Currently, there is no provision for exemptions under the Takeover Regulations in case of increase in the voting rights of a shareholder due to the expiry of call notice period and forfeiture of partly paid-up shares.
Under the new norms, Sebi has proposed "for providing general exemption from the open offer obligations in the cases of increase in voting rights as a result of the expiry of call notice period and the forfeiture of shares in line with general exemptions available with respect to rights issues, buybacks etc."
The increase in the shareholding due to the expiry of call notice period and forfeiture of shares may be treated as a 'passive acquisition'.
Issuing a discussion paper for amendments to Sebi (Substantial Acquisition of Shares and Takeovers) Regulations, 2011, the capital markets watchdog has invited comments from all stakeholders till September 30.
The final decision would be taken after looking into the public comments on the proposed changes.
In case of forfeiture of shares, there would be changes in existing shareholding pattern and that could trigger open offer obligations for concerned entities.
As per Sebi's takeover norms, any entity having over 25 per cent stake in a listed firm can hike the shareholding by up to 5 per cent in a financial year. If the limit is breached in a fiscal, then that entity would have to make an open offer.

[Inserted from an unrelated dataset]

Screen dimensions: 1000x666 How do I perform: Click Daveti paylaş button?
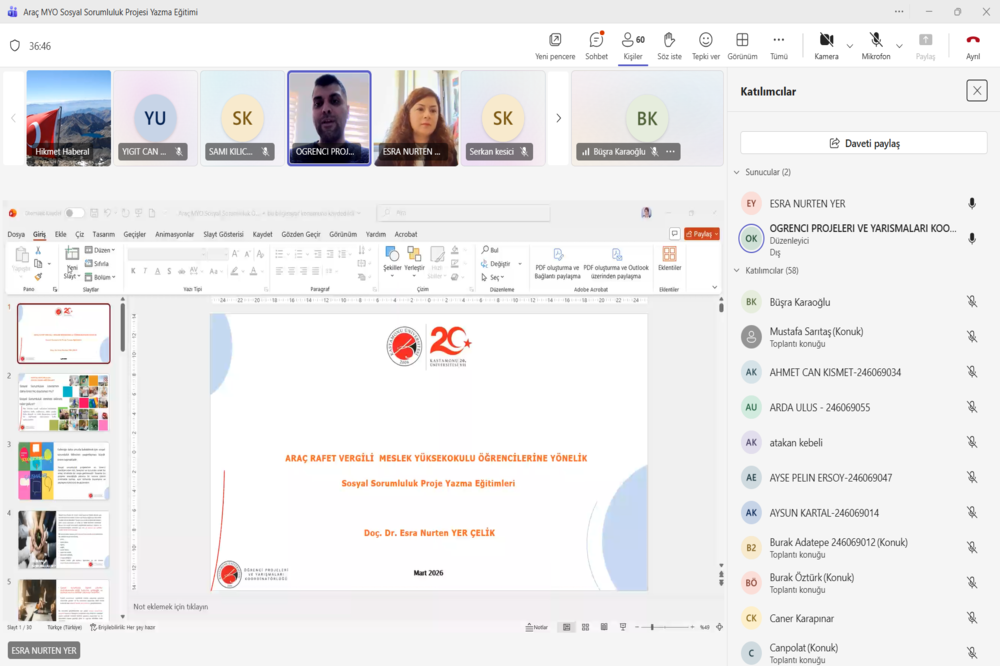point(864,143)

Securities and Exchange Board of India (Sebi) said that increase in voting rights of any shareholder as a result of forfeiture of partly paid-up shares is passive in nature as the process is initiated due to non-payment of call money by defaulting shareholders.
Similarly, accrual of voting rights to the remaining shareholders, computed on pro rata basis, upon the expiry of call notice issued to the shareholders holding partly paid-up shares, is also passive in nature.
The regulator said that forfeiture is undertaken by the company as per the provisions of the Companies Act, where it is at full liberty to undertake this to remove "defaulting shareholders from the register of members".